[DATA SUPPLIED]
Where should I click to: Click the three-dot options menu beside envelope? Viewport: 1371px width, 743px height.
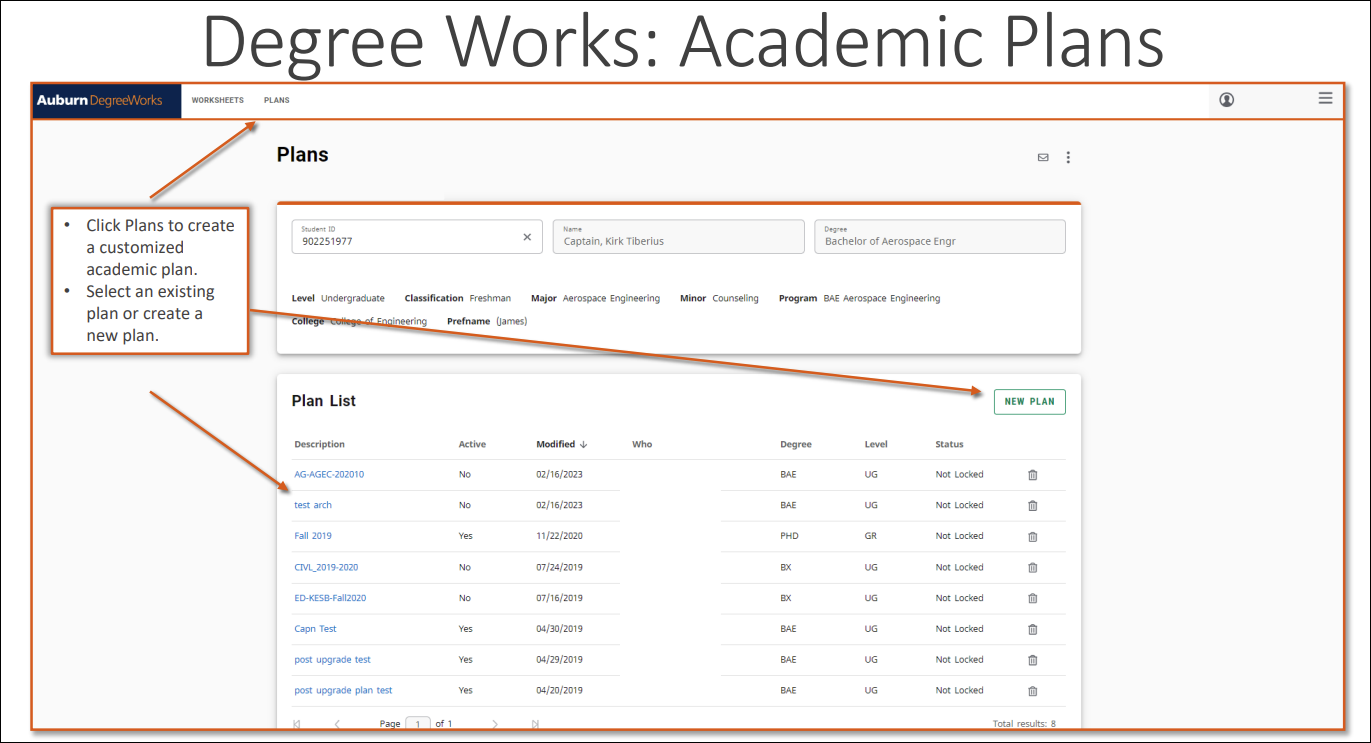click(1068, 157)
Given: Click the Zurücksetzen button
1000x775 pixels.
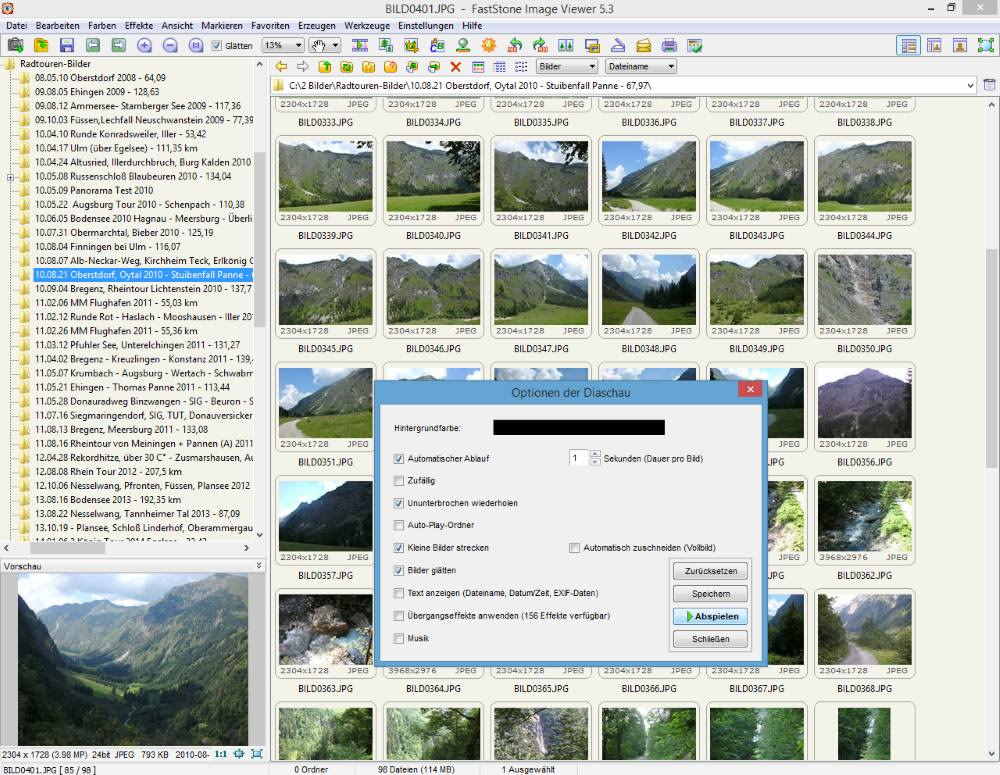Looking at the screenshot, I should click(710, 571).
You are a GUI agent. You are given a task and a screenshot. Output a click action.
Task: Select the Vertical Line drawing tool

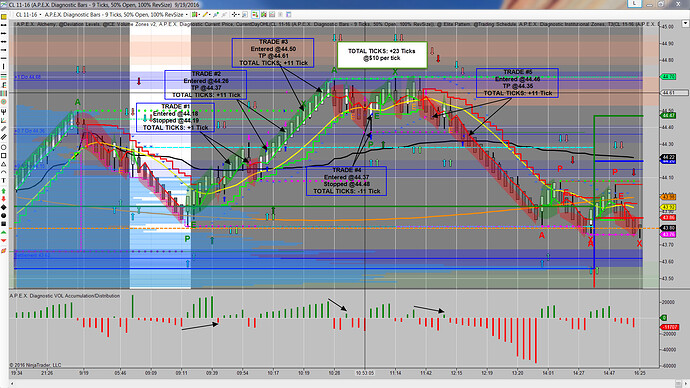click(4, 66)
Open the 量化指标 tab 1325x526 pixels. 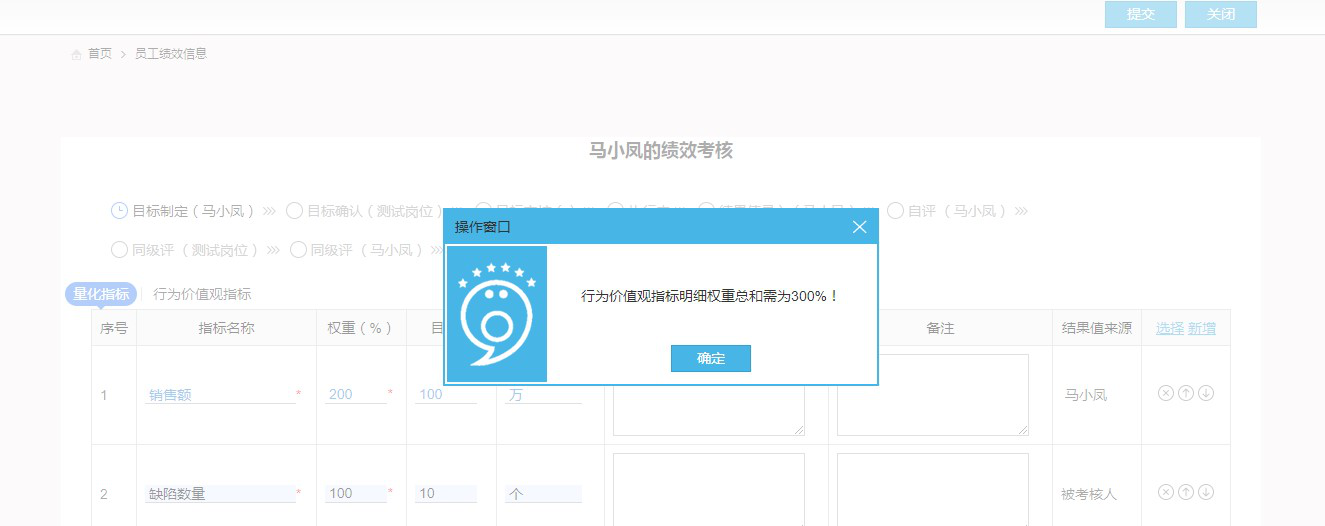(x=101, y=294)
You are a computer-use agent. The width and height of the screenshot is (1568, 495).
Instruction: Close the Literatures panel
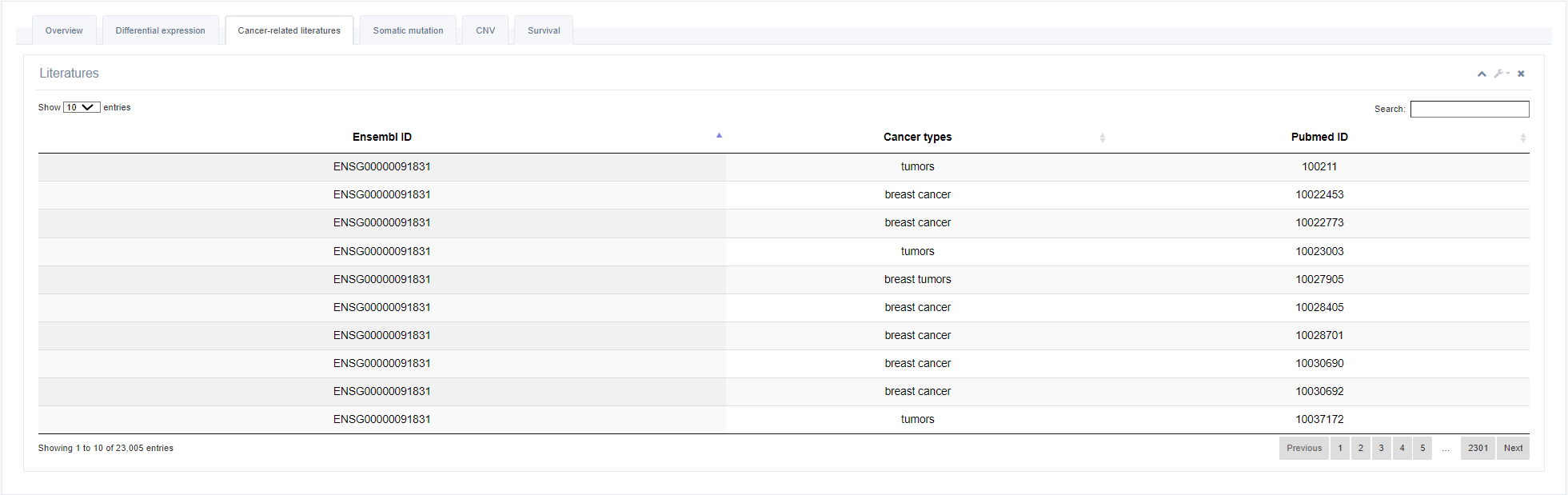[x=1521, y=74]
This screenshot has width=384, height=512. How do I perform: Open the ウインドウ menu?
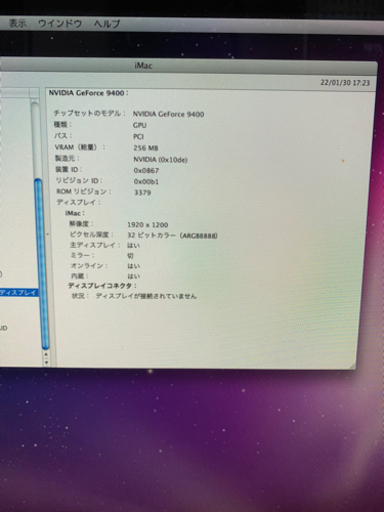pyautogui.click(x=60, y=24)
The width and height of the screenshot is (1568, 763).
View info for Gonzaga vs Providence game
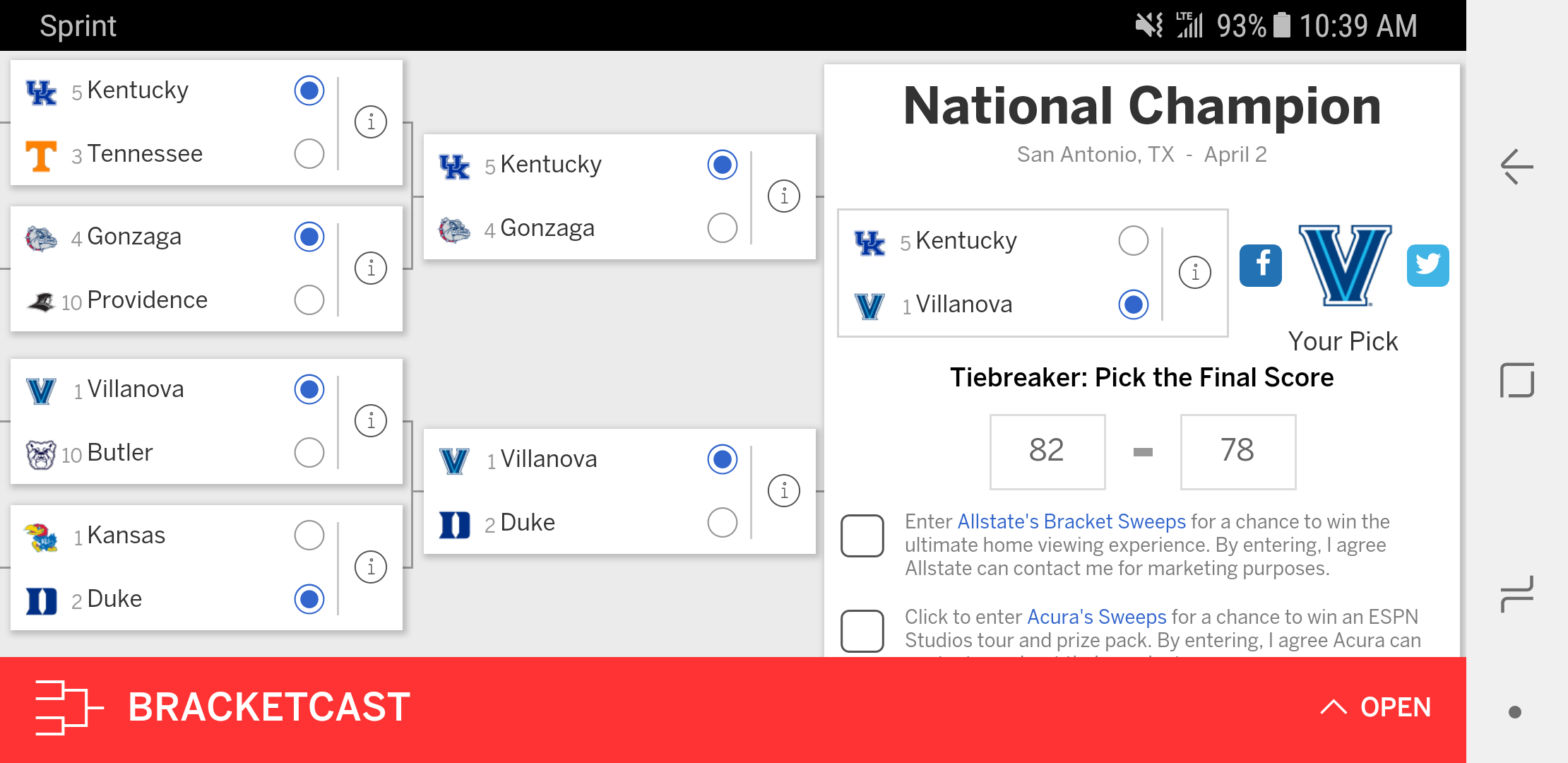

[TASK DESCRIPTION] Please output exactly the lines from the line containing "This screenshot has" through the last line of the records above, both included, and leave out any pictures.

[WRITTEN RESPONSE]
This screenshot has width=384, height=512. How do I perform: Open the ウインドウ menu?
pyautogui.click(x=60, y=24)
The width and height of the screenshot is (1568, 763).
View info for Gonzaga vs Providence game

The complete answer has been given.